Part of the debate – in the Senedd at 4:23 pm on 15 February 2017.
It’s a real pleasure to follow Hannah Blythyn and to speak in this first opportunity that this Assembly has to celebrate LGBT history in Wales. I, once, at a Pride event in Cardiff, claimed that the Welsh had actually invented homosexuality. I prayed in aid, Emlyn Williams’s 1937 play, ‘He was Born Gay’, and indeed Ivor Novello’s musical—his last musical—’Gay’s the Word’ in 1950. Of course, they were both members of the LGBT community. In fact, Emlyn Williams wrote a very brave autobiography, a way ahead of its time, actually presenting, I think, for his time, the searing conflict for somebody who was from a mining village from north Wales in trying to reconcile the different elements in his identity—the mosaic of his identity.
In some ways, actually having a word for being who we are was the first step—the naming of things. There was power, actually, in that word: ‘gay and lesbian’, ‘LGBT’. That was the first step. But, actually knowing our history is the next necessary stage because, in some ways, we in Wales have experienced this in a different dimension: as Welsh gay and lesbian people, we have been written out of our own history—out of Welsh history. We are invisible in large tracts of time. Centuries go by. You will find the word ‘hoyw’ in the poetry of the middle ages, but of course, it’s not with its modern reference. You have to go right back, actually, to the founding period—or the founding myths—and actually some of the sneers that were thrown at us, supposedly because of their own homophobia. Actually, we are told that homosexuality was the national sin. Gildas tells us that Maelgwn Gwynedd was guilty of it. It’s repeated, of course, in Geoffrey of Monmouth and in Gerald of Wales. In fact, in reference to the Celts, you can go back as far as Aristotle. It was used as an imperial smear, and I wonder whether that, actually, has cast a shadow in terms of our relationship with our LGBT community. Ironically, of course, as we are hearing about the Synod at the moment, even John Peckham, who was the Archbishop of Canterbury, in his series of letters to Llywelyn ein Llyw Olaf, one of the insults that he throws at Llywelyn is this repeated idea of the Welsh being homosexual. It is there, right at the beginning of our history, this smear. Ironically, of course, Edward II, the Prince of Wales that was held up in 1284, his lover is one of the icons that is outside here. They were captured together, of course, fleeing from Neath abbey to Llantrisant. Hugh Despenser the Younger was executed immediately; Edward II later. Martyrs—not the first and not the last in the history of the LGBT community worldwide, and neither here in Wales. Invisible, then, for large swathes of our time.

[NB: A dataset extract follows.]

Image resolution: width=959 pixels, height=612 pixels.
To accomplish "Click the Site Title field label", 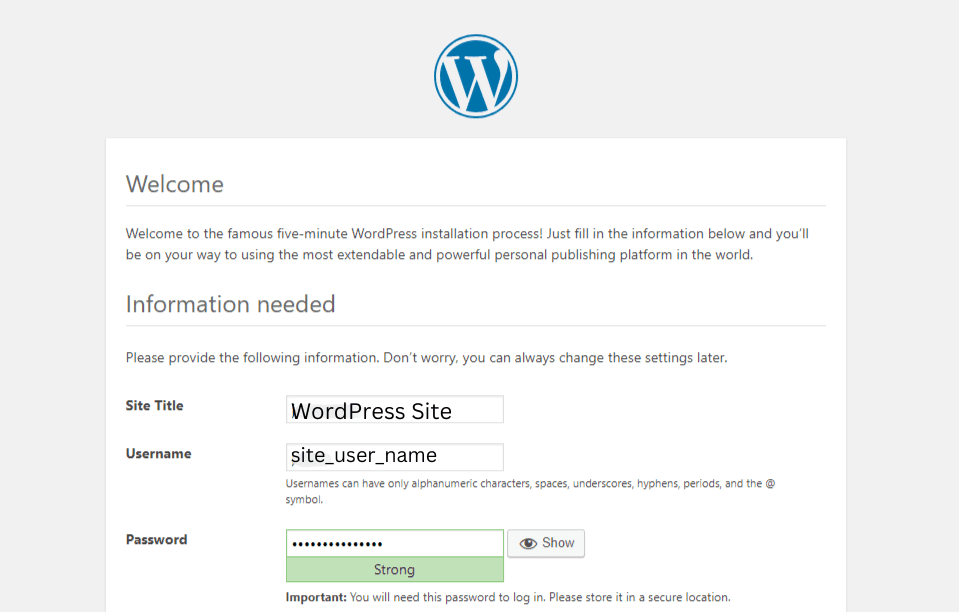I will [154, 405].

You get, then, to the twentieth century, and some of our writers, as I referred to: Prosser Rhys winning the crown in 1924 with a poem about his own grappling with his sexual identity. The Dictionary of Welsh Biography records it thus:
In 1924, at the national eisteddfod held at Pontypool, he won the crown for his poem ‘Atgof ‘, a poem which was unusual in its form and its content and which caused a stir at the time.’
Classic Welsh understatement. [Laughter.] It’s the poets and the writers of Wales that have to tell those untold invisible stories: the Dave Llewellyns, the Mihangel Morgans, the Dafydd James, the Sarah Waters, the Peter Gills, Roger Williams, Paul Burston, Jan Morris and others. They have to tell the stories that were unwritten. We know that we were there. If you go back to the sixth century, among the penitentiaries that are offered is, again, one for the sin of sodomy. From the sixteenth century on, we know that people in Wales were convicted wrongly for being none other than who they were. So, we have always been here. We are part of this nation. We are part of its history. And, we are part of its future too.